The result of all this was that those of us running BMW dealerships at the time had customers queuing up to buy the product...AND loading huge specs onto them. Frankly it was bonanza time. I loved the eighties as a result!

25 May 2015
I wouldn't ever call the 190E dumpy , I think most observers believed at the time the Mercedes had the upper hand in the looks department, the 3 look far too much a child of the 70s and unlike the bar of soap Audi 100 I am sure the 190 achieved a similar cd (remember that figure ? Very important in the eighties!). It took BMW two generations to get a 3 series to look anywhere near as good as the 190 with the E46.Marketing was just getting a grip in the eighties and BMW had the best tag line.Shown any corners they would fall off the road. Ultimate Driving Machine, I think not.

289

25 May 2015
....well I guess we will just have to disagree about the relative merits of BMW vs M-B design in the early eighties!
One thing is for sure, most customers fell in to one of two distinct camps...i.e. BMW drivers wouldn't consider an M-B which were seen as 'staid and old' in appeal.
Ultimate Driving Machine....what a strapline! Other brands have tried for the last 30 years to match that and pretty much failed miserably. BMW's marketing was state of the art at the time, , and convinced the British buying public that the brand was more than it actually was...having said that, I used to wring the neck of the various E30 325i's I had as demo's and never once did it 'fall off the road'...they were a great steer in those days...very involving and 'alive in the hands'
I can assure you though that not one customer ever asked me what the CD figure was on a BMW...they couldn't give a damn! The eighties was about excess in all areas not saving the planet.
However we are all different and I haven't liked the shape of a BMW 3 series since the E30...and still think the E28 5 series was the best looking 5 series ever built. In fact I switched to running a M-B dealership at the end of the E30 era.

289

25 May 2015
....well I guess we will just have to disagree about the relative merits of BMW vs M-B design in the early eighties!
One thing is for sure, most customers fell in to one of two distinct camps...i.e. BMW drivers wouldn't consider an M-B which were seen as 'staid and old' in appeal.
Ultimate Driving Machine....what a strapline! Other brands have tried for the last 30 years to match that and pretty much failed miserably. BMW's marketing was state of the art at the time, , and convinced the British buying public that the brand was more than it actually was...having said that, I used to wring the neck of the various E30 325i's I had as demo's and never once did it 'fall off the road'...they were a great steer in those days...very involving and 'alive in the hands'
I can assure you though that not one customer ever asked me what the CD figure was on a BMW...they couldn't give a damn! The eighties was about excess in all areas not saving the planet.
However we are all different and I haven't liked the shape of a BMW 3 series since the E30...and still think the E28 5 series was the best looking 5 series ever built. In fact I switched to running a M-B dealership at the end of the E30 era.

25 May 2015
I agree with James that the E46 was the last time the 3 Series looked right, though I wasn't particularly keen on the E36 before that. For me the E90 is a watered down (safe) Bangle design with a particularly unattractive rear end, and the current F30 is just a mildly updated E90, so consequently very bland.
Regarding the debate about Merc vs BMW in the eighties, people I knew seemed to get the BMW on their way up to getting the Mercedes..

25 May 2015
catnip wrote:

I agree with James that the E46 was the last time the 3 Series looked right, though I wasn't particularly keen on the E36 before that. For me the E90 is a watered down (safe) Bangle design with a particularly unattractive rear end, and the current F30 is just a mildly updated E90, so consequently very bland.
Regarding the debate about Merc vs BMW in the eighties, people I knew seemed to get the BMW on their way up to getting the Mercedes..
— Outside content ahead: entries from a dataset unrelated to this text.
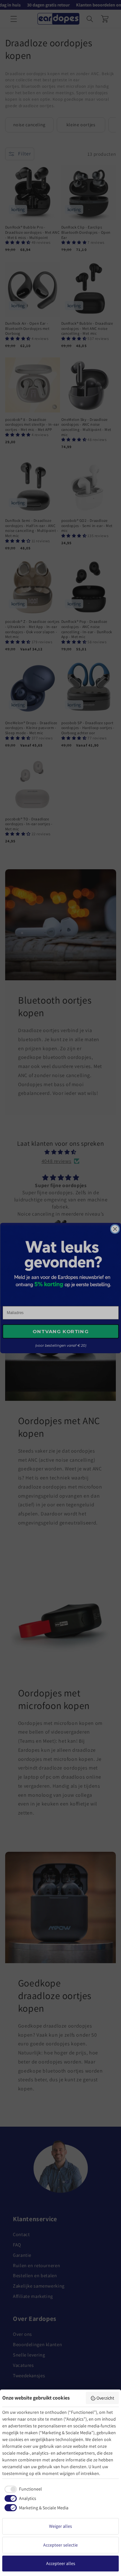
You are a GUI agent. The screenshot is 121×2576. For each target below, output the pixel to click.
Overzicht (105, 2398)
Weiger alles (60, 2526)
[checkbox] (22, 2489)
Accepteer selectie (60, 2545)
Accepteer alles (60, 2563)
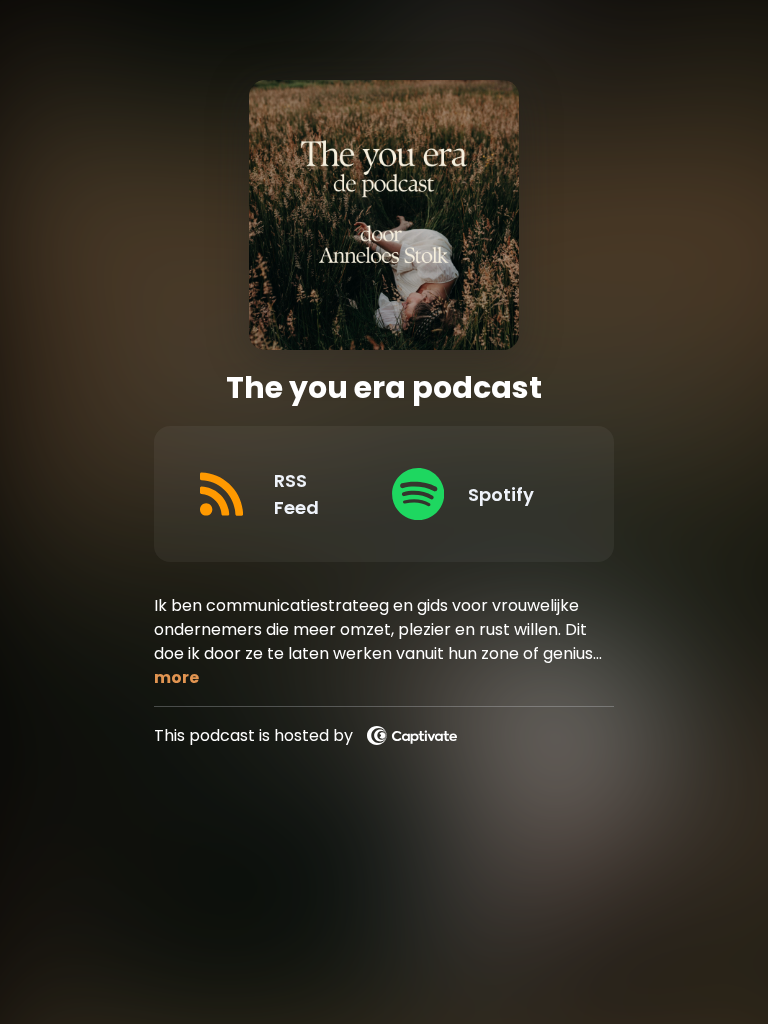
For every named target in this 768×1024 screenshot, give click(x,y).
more (176, 677)
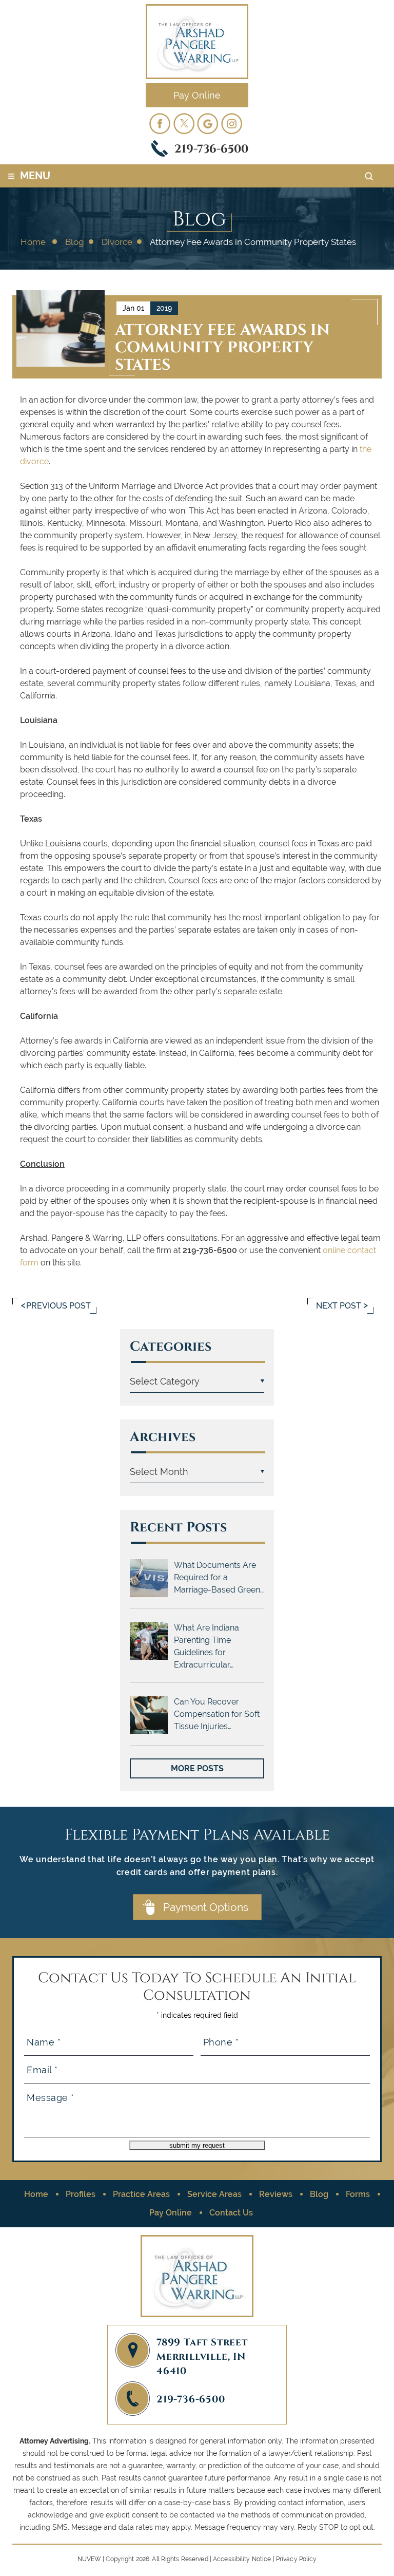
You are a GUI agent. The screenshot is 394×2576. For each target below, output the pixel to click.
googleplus (208, 123)
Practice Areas (141, 2194)
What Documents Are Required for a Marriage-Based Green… (219, 1577)
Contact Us (231, 2213)
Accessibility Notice (242, 2559)
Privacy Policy (296, 2559)
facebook (159, 123)
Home (36, 2194)
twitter (183, 123)
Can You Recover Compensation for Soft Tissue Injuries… (217, 1714)
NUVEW (89, 2559)
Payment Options (205, 1907)
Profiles (80, 2194)
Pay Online (197, 95)
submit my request (197, 2145)
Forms (358, 2194)
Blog (319, 2194)
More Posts (197, 1768)
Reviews (275, 2194)
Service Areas (214, 2194)
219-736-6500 (211, 148)
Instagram (232, 123)
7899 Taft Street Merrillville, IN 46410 (202, 2356)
I agree that the e46 was the best design wise. First time I saw one it really turned my head and I ended up owning 3. It does look dated now though. Never liked the e90 design although I had a nice 335d. E92 coupe much nicer. Basic dash was poor and looked like a backward step compared to the e46. Nav was absolutely necessary just to make it look finished!
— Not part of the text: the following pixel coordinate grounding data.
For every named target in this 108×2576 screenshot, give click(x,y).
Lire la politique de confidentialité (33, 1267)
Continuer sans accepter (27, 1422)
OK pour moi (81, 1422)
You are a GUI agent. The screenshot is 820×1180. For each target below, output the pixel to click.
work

F30 looks great though - especially in m sport. f31 touring the nicest yet imho.

26 May 2015
Actually James, I had a 316 E21 (maybe alloy wheels though?) and I did end up facing the wrong way on a number of occasions. It handled well up to a point and then it just went. It was especially tricky in the wet and you simply had to walk if there was ice or snow. I initally assumed it was my clumsiness but after I spend an afternoon happily drifting a mate's 911SC, I realised that rubbish back axle was to blame. Otherwise a blinding car that even impressed the ladies, unlike most decent metal.